* [Task to complete] Reproduce verbatim the stretch of the data from the line containing "Where should I click to: Open the Shirley" through the end of the data, with both ends included.

───── Exercise inputs

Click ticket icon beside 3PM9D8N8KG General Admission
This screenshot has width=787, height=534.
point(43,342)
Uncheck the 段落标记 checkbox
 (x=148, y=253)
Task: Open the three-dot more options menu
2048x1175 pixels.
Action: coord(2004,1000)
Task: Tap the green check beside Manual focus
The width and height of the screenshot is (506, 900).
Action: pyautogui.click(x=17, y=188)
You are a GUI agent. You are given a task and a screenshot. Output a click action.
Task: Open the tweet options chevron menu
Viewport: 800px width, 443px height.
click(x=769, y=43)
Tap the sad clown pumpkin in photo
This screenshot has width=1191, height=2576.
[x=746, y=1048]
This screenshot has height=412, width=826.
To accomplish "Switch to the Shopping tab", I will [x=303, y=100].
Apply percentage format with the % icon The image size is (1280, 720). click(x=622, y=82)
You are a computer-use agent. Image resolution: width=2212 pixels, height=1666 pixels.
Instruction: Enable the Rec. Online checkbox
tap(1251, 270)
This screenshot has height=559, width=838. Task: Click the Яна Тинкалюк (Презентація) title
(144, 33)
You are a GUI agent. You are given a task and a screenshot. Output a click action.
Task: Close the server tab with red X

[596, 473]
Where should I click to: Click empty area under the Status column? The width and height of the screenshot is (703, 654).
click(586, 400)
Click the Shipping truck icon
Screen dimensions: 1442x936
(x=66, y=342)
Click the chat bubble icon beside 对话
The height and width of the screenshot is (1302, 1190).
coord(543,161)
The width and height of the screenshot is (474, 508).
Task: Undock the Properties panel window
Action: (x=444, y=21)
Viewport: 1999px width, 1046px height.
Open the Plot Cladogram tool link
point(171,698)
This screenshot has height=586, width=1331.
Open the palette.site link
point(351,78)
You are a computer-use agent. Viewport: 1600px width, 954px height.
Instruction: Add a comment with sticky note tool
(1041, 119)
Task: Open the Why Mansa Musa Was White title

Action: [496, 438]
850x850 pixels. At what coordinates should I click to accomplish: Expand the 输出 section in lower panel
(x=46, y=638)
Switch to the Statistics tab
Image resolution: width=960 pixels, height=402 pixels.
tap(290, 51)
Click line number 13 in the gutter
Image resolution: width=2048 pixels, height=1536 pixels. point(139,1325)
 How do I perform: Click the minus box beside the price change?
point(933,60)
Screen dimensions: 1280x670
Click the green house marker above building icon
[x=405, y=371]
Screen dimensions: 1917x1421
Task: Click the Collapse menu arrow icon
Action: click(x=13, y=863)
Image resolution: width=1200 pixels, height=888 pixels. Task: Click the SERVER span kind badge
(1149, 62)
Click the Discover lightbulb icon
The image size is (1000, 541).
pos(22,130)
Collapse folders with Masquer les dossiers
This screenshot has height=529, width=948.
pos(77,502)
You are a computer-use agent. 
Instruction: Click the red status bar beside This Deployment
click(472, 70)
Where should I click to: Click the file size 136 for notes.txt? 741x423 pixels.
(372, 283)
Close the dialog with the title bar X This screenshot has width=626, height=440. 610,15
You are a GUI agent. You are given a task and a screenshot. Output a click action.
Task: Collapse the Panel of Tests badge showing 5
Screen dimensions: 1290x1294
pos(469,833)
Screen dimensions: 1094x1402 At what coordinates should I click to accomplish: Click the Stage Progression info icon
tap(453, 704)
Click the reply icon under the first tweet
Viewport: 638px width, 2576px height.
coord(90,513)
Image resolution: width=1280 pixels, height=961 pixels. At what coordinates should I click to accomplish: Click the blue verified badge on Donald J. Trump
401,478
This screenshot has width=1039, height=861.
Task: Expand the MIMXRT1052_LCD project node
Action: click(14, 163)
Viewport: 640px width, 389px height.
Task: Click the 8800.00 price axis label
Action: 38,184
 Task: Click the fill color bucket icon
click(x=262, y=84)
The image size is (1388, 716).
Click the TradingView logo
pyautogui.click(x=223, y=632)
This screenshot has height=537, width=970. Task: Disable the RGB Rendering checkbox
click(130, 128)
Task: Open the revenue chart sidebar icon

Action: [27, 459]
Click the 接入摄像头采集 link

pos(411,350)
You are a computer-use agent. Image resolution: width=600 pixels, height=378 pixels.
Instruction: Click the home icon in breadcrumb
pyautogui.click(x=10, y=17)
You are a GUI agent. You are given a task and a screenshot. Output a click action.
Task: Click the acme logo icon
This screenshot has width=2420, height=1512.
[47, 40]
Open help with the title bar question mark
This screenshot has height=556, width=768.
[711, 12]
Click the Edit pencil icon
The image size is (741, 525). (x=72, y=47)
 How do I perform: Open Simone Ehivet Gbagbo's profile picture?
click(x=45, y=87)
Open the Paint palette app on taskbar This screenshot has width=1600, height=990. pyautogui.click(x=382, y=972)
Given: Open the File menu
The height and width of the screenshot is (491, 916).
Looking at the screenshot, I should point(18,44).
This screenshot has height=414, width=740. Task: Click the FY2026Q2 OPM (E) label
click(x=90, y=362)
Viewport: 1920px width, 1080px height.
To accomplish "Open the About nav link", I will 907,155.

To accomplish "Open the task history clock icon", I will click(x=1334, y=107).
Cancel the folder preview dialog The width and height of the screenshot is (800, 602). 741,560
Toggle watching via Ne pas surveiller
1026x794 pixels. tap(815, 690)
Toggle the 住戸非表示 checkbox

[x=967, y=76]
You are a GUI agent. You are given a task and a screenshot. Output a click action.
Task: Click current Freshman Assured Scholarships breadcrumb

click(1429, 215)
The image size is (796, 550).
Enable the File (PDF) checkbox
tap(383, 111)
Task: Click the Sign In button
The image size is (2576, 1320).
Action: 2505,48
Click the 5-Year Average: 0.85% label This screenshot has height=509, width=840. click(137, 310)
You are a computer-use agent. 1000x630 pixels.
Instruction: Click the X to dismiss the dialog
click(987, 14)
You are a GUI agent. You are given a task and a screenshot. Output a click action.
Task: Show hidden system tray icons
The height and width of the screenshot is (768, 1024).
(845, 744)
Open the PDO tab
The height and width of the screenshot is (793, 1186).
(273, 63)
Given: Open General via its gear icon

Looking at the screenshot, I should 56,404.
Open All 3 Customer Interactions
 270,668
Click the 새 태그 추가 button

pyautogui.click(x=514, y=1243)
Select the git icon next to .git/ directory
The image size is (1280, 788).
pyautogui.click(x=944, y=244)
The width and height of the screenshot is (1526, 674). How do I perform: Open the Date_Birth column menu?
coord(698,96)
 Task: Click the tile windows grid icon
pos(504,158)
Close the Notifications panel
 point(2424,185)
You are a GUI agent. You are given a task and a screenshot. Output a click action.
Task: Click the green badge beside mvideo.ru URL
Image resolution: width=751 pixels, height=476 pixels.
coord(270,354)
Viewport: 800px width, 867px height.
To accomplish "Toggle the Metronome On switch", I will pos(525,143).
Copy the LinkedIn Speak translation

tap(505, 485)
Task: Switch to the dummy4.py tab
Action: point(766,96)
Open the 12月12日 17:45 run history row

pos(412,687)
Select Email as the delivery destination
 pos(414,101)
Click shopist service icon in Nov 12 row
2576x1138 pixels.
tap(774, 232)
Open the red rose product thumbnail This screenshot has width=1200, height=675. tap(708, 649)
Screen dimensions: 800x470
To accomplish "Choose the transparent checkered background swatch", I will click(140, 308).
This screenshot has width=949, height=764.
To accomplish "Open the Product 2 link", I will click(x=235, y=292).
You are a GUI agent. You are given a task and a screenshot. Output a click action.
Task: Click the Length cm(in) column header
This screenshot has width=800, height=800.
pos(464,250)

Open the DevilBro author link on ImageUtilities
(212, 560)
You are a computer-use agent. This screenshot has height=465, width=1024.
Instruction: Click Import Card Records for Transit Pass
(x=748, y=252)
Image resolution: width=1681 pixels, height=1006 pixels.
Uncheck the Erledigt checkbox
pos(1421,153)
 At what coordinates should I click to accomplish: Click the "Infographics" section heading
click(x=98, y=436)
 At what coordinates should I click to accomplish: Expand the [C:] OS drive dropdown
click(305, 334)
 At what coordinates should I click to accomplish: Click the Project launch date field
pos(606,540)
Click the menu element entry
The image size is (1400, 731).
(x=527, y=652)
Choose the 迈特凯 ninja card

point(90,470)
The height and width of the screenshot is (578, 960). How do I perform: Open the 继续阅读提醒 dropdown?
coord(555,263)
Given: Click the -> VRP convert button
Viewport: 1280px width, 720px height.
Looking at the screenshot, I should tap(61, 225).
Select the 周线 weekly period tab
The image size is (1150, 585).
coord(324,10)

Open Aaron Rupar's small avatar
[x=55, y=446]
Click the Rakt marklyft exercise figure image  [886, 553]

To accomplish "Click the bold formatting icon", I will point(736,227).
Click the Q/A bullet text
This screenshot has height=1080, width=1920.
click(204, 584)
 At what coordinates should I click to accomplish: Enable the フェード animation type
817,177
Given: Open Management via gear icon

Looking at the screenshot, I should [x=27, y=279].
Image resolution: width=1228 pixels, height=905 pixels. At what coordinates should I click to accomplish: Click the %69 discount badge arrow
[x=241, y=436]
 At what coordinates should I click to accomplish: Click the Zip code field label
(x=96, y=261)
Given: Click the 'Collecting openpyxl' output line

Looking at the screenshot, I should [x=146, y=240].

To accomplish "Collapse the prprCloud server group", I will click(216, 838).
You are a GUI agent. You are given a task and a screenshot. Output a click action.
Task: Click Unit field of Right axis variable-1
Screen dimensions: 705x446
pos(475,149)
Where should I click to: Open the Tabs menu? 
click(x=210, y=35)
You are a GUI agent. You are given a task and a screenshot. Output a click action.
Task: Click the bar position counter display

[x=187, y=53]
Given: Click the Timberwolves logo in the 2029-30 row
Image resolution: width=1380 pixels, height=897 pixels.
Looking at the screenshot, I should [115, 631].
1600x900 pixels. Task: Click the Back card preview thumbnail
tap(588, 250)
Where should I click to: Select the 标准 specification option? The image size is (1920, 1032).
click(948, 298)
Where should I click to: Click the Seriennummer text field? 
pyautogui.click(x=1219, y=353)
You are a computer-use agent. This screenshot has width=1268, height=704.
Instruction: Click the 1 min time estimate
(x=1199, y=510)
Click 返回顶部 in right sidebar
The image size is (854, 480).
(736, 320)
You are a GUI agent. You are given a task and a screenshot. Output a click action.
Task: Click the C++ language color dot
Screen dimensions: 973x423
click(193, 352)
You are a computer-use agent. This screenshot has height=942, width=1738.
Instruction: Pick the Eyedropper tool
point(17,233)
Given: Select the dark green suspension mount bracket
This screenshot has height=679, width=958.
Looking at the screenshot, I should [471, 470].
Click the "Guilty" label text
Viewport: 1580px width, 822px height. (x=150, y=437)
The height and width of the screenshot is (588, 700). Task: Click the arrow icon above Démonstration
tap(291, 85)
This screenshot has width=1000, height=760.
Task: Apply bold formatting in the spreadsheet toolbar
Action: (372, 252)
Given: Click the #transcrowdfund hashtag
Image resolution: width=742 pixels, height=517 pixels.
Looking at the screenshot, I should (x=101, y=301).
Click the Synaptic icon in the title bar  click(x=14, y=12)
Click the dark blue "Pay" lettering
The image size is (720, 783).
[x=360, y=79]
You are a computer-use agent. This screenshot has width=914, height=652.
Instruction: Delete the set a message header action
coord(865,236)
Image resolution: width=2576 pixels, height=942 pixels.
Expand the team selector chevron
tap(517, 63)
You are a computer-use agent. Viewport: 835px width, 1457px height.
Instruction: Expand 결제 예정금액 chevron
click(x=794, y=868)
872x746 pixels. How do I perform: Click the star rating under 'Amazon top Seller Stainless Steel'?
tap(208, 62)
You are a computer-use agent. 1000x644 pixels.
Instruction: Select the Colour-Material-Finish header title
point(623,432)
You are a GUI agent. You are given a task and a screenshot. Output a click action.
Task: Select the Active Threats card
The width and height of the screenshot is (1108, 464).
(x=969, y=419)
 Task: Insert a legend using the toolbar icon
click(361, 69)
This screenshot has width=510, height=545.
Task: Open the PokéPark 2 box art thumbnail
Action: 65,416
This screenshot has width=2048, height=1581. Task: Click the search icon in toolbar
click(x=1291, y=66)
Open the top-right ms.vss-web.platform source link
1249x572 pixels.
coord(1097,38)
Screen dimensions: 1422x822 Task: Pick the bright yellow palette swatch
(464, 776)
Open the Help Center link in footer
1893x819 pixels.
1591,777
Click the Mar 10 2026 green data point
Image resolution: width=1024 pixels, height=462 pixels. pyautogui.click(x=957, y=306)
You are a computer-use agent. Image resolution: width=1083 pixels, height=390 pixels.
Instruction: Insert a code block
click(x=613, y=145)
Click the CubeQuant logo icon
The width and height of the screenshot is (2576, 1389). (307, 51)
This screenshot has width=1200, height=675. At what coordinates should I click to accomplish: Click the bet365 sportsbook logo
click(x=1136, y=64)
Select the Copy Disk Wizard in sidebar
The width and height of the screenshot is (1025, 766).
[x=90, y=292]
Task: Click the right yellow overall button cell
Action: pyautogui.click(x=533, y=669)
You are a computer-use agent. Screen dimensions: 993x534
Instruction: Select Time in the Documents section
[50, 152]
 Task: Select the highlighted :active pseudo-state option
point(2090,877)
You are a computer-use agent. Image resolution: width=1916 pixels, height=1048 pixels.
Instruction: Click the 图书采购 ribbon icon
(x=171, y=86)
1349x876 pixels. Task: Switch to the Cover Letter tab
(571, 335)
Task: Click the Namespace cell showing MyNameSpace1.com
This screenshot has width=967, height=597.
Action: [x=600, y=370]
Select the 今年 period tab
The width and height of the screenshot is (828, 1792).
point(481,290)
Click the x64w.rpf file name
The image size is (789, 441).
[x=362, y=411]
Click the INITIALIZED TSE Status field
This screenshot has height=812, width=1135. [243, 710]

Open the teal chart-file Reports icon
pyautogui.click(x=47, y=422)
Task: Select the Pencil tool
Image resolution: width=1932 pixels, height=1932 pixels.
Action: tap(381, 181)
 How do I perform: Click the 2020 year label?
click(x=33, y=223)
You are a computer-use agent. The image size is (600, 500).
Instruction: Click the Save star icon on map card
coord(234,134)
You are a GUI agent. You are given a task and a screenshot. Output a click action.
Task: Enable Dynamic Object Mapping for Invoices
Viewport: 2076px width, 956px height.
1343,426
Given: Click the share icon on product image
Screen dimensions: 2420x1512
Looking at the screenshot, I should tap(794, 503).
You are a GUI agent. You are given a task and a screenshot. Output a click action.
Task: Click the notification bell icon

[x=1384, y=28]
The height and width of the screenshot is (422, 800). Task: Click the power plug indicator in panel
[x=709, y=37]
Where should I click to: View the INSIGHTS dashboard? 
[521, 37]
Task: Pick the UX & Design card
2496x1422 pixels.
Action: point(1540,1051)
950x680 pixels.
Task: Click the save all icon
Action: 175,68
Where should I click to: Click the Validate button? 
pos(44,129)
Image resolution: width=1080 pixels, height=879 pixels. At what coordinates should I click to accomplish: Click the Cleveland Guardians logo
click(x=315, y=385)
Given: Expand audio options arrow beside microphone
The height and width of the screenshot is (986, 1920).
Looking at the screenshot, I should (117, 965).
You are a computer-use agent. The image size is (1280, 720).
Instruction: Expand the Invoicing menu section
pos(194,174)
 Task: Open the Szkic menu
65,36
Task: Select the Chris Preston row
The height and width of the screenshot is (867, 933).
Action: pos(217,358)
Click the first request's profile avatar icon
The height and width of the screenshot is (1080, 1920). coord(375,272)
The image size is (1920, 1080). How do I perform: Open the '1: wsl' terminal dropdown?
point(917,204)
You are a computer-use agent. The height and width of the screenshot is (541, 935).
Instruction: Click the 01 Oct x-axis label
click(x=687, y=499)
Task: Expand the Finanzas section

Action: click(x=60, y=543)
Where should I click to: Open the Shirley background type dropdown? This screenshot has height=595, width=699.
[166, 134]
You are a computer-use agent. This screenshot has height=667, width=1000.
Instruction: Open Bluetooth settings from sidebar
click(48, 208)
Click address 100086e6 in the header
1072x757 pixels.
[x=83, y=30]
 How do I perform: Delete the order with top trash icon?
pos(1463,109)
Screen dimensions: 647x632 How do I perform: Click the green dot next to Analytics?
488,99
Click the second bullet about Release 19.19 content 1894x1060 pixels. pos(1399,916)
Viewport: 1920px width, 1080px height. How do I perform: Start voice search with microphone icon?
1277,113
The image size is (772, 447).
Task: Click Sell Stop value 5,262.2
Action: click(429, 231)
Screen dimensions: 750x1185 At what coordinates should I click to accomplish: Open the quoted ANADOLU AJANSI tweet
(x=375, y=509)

──────────

* [Completed exercise]
Where should I click to: Open the Shirley background type dropdown? This screenshot has height=595, width=699.
[166, 134]
You are a computer-use agent. This screenshot has height=667, width=1000.
Instruction: Open Bluetooth settings from sidebar
click(48, 208)
Click address 100086e6 in the header
1072x757 pixels.
[x=83, y=30]
 How do I perform: Delete the order with top trash icon?
pos(1463,109)
Screen dimensions: 647x632 How do I perform: Click the green dot next to Analytics?
488,99
Click the second bullet about Release 19.19 content 1894x1060 pixels. pos(1399,916)
Viewport: 1920px width, 1080px height. How do I perform: Start voice search with microphone icon?
1277,113
The image size is (772, 447).
Task: Click Sell Stop value 5,262.2
Action: click(429, 231)
Screen dimensions: 750x1185 At what coordinates should I click to accomplish: Open the quoted ANADOLU AJANSI tweet
(x=375, y=509)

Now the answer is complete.